WHAT THE TASK REQUIRES >>
Leave out the pictures and repeat exactly the lines from the one containing "The width and" through the final line of the listing below.
####################
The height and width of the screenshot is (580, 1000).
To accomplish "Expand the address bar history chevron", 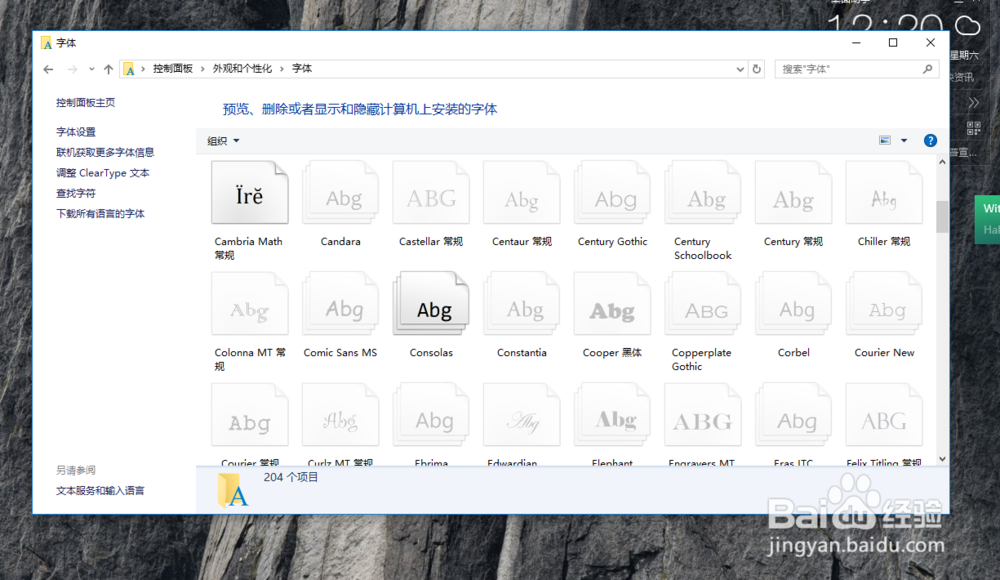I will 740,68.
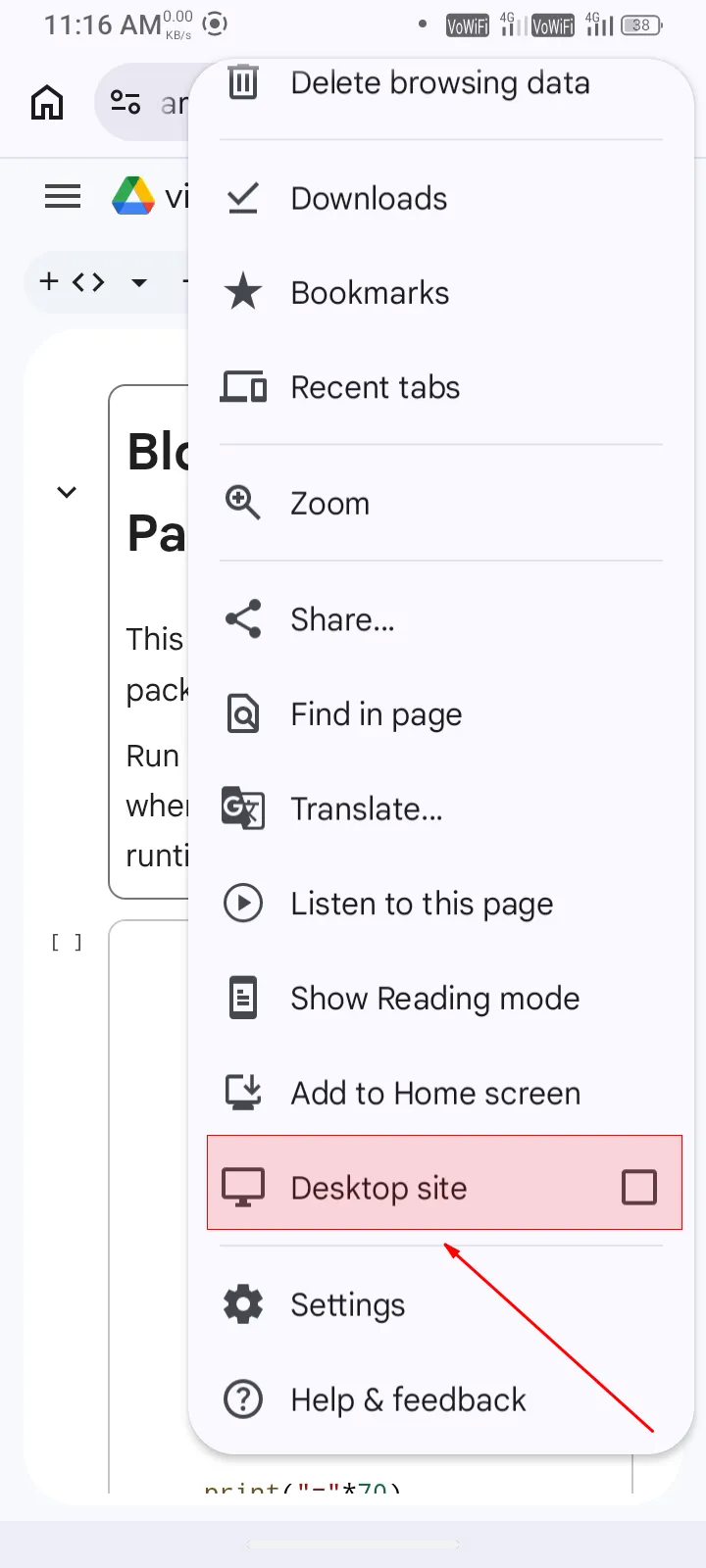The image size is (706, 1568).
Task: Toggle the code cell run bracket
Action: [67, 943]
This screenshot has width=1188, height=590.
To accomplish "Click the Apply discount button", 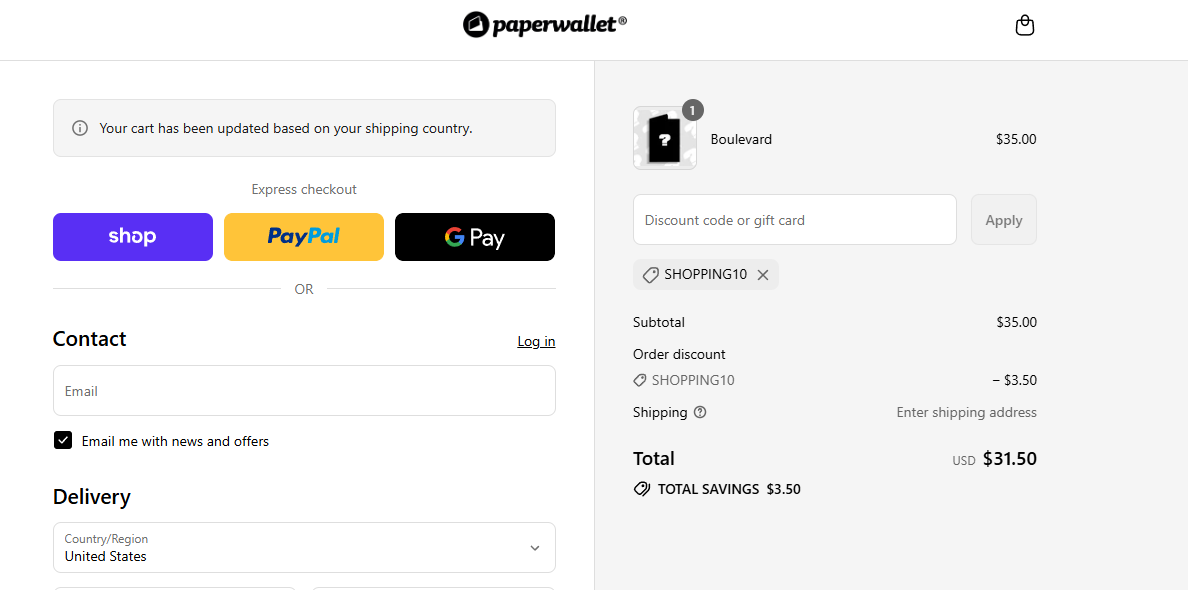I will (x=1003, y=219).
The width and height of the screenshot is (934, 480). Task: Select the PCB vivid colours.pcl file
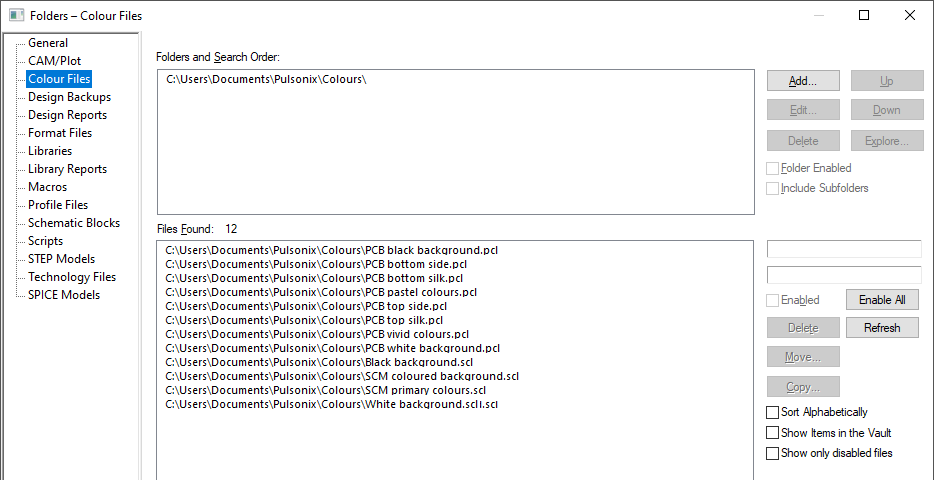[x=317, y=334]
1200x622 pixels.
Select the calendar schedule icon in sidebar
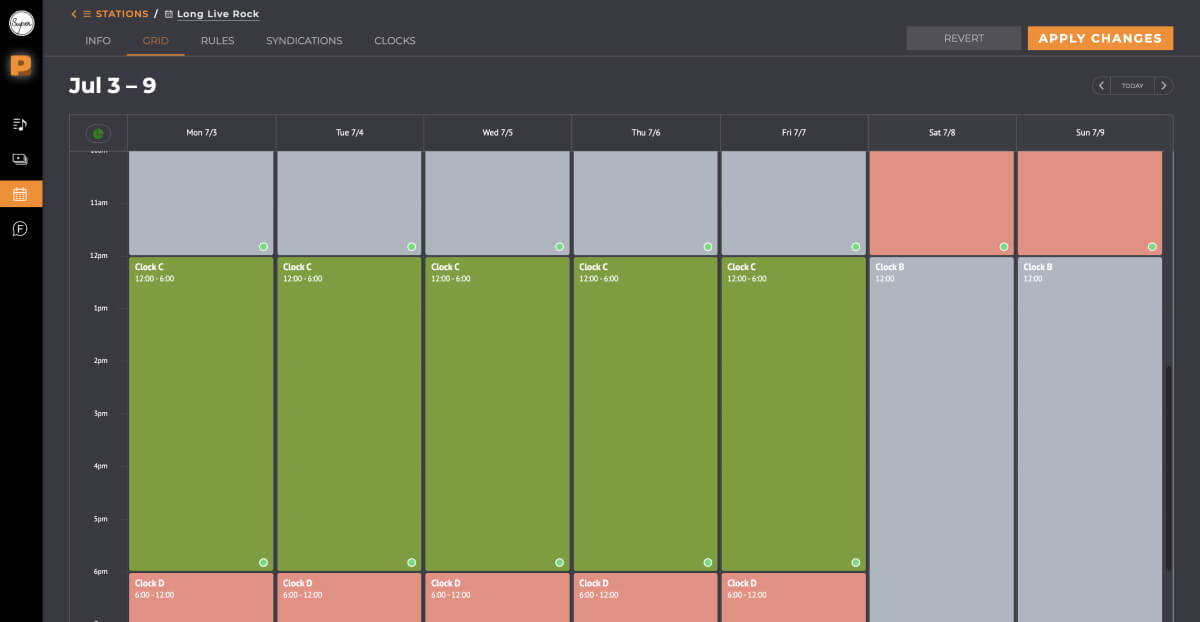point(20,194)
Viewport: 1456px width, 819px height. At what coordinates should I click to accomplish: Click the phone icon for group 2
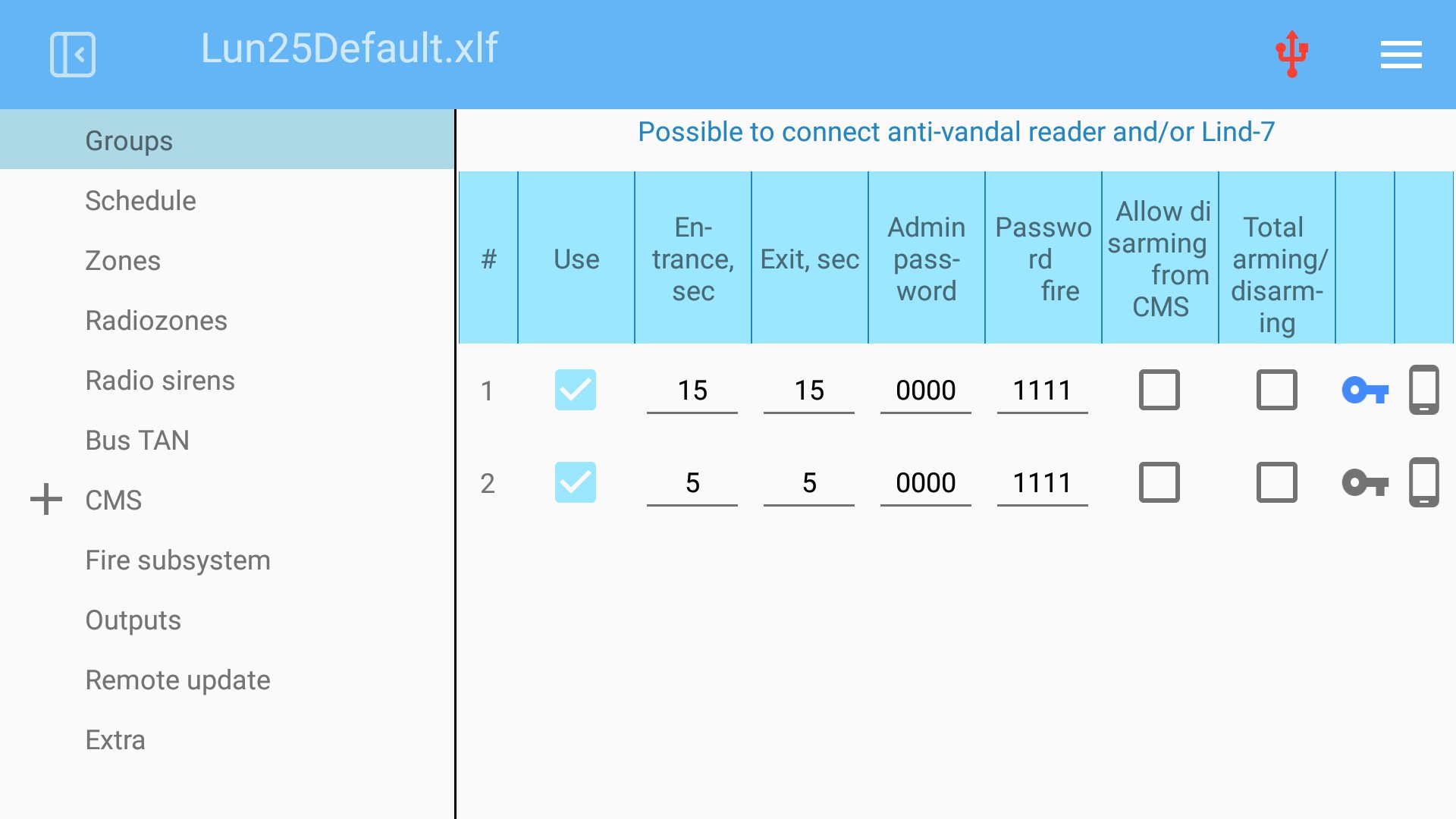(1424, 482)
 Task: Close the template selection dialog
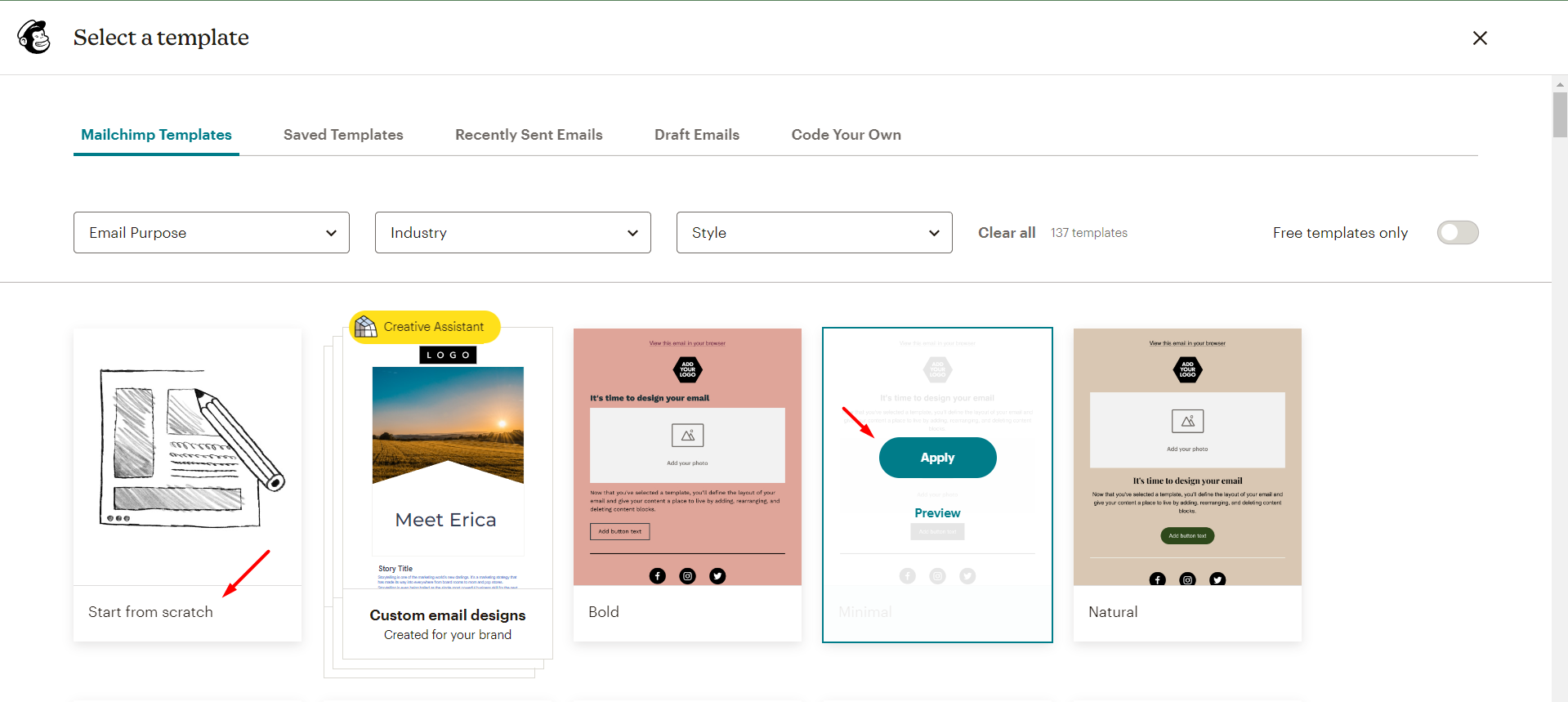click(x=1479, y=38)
####################
ANSWER TO THIS TASK >>
The width and height of the screenshot is (934, 480). Task: Select the PCB vivid colours.pcl file
[x=317, y=334]
1200x622 pixels.
Select the calendar schedule icon in sidebar
point(20,194)
Viewport: 1456px width, 819px height. At what coordinates should I click to accomplish: Click the phone icon for group 2
(1424, 482)
 Task: Close the template selection dialog
click(x=1479, y=38)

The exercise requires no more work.